Prédio da Usina de Luz de Afonso Bezerra em 1956.
Reconstituição digital por inteligência artificial.

Prédio da Usina de Luz de Afonso Bezerra em 1956.
Tribuna do Norte,25/03/1956, p.43.

O município de Afonso Bezerra foi criado por lei de 27 de outubro de 1953, de autoria do deputado pedecista Batista Montenegro, tendo sido nomeado prefeito o tenente Luiz Gonzaga de Freitas, que administrou até 31 de janeiro de 1955, quando assumiu então o prefeito eleito Wanderlinden de Souza e o vice-prefeito Arlindo da Rocha Bezerra.

A Câmara Municipal estava composta de 10 vereadores assim dividida: Américo Bernardo de Souza, Antônio Galdino da Cruz, Olegário Xavier, José Oséas Corrêa, Maria de Lourdes Bezerra e Victor Modesto de Oliveira, do PDC; Avelino de Andrade, da UDN; Manoel Felipe Rodrigues do PR; Candido de Assunção Bezerra, do PTB e Adauto Solano Bezerra, do PSD.[3]

A atuação do prefeito Wanderlinden

Após sua eleição, Wanderlinden iniciou a sua grande campanha de moralização administrativa e a sua luta pelo bem-estar da coletividade.

Adquiriu um possantíssimo Motor Lister, com capacidade para fornecer energia elétrica a todo o município. Mandou fazer todo serviço de posteação do melhor tipo possível em todas as ruas e travessas, ficando a cidade bem servida, sem nenhum recanto escuro.

O setor educacional também preenche as necessidades do município, com um Grupo Escolar, quatro escolas rurais e uma municipal todas em funcionamento com grande frequência.
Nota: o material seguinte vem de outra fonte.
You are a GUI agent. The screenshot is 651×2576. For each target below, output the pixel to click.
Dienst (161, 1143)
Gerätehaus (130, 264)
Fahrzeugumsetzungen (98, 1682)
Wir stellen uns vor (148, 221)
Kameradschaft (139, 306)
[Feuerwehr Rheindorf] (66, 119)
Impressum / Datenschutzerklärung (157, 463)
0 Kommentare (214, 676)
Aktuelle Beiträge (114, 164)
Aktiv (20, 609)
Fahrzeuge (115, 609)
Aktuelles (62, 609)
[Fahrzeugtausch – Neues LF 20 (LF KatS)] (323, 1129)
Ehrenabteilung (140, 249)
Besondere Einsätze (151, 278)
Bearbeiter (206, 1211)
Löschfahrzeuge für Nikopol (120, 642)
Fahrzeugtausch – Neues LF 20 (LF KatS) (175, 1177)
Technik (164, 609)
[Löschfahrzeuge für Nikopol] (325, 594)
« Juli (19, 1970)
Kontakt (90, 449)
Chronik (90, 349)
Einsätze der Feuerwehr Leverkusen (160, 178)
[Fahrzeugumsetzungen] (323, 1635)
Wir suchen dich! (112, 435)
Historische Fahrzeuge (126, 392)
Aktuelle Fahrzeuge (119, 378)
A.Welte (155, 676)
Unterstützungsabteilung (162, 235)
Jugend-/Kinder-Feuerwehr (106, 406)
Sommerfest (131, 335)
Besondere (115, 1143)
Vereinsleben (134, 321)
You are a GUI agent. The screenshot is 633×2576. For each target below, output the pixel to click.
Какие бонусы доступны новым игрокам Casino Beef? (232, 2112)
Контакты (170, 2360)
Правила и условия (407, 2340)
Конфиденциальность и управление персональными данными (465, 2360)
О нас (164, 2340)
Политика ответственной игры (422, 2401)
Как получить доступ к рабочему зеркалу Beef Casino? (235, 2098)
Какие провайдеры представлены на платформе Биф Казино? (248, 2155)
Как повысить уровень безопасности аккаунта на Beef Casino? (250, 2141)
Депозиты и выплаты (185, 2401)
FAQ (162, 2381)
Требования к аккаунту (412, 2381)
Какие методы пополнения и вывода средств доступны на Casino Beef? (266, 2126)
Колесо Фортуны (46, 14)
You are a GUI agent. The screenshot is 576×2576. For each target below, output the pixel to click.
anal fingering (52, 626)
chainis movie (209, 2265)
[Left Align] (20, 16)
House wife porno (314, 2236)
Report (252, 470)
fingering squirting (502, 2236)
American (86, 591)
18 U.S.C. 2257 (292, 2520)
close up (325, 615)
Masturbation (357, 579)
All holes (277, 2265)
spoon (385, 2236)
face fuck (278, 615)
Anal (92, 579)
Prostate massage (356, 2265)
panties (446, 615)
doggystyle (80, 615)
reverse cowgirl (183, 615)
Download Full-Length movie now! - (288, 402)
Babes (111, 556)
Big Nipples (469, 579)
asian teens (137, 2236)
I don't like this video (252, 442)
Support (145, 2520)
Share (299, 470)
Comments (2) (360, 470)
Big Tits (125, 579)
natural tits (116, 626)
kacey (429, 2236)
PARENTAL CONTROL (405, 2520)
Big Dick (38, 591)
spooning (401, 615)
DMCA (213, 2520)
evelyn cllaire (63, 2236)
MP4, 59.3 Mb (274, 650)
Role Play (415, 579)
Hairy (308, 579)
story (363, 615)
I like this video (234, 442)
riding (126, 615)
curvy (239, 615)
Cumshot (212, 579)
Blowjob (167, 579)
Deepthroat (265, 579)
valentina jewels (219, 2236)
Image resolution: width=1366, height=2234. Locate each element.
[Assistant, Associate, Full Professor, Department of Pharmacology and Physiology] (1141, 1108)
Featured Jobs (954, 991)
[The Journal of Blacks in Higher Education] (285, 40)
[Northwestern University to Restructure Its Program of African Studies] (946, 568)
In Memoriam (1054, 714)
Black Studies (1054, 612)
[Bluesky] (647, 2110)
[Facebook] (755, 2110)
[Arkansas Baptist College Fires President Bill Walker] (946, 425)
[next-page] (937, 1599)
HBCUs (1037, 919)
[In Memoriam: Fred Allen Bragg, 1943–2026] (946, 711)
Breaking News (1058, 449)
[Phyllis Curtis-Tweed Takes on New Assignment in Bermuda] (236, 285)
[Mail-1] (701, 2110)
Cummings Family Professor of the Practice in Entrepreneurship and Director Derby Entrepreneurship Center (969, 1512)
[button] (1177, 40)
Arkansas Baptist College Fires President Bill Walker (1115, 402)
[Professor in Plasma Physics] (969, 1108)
O Prefeito que o havia antecedido construiu o prédio da Prefeitura municipal pelo estilo funcional, porém o material empregado foi o pior possível, já estando ameaçando ruir, apresentando grandes rachões nas paredes.

Possuía ainda Afonso Bezerra um grande mercado público construído pelo prefeito Francisco Torres Peres, quando ainda o prédio da prefeitura aquele município pertencia a Angicos e era Governador do Estado José Augusto Varela.

Nesta mesma época foram construídos também um poço tubular, um matadouro, e a estrada que liga Afonso Bezerra a Deodoro da Fonseca, povoado distante 54 km da cidade.

A previsão orçamentaria para 1956 era de 758.500 cruzeiros, inclusive a quota federal de 500, a quota de competência do Estado de 5.000,00 para uma despesa igual, não havendo portanto, superavit nem déficit.

Era, conforme a referida propaganda do referido jornal,  um município progressista, “que está fadado a uma posição de destaque na vida econômica e social do Estado, principalmente se permanecer em mãos de homens como Wanderlinden de Souza e a Família Montenegro."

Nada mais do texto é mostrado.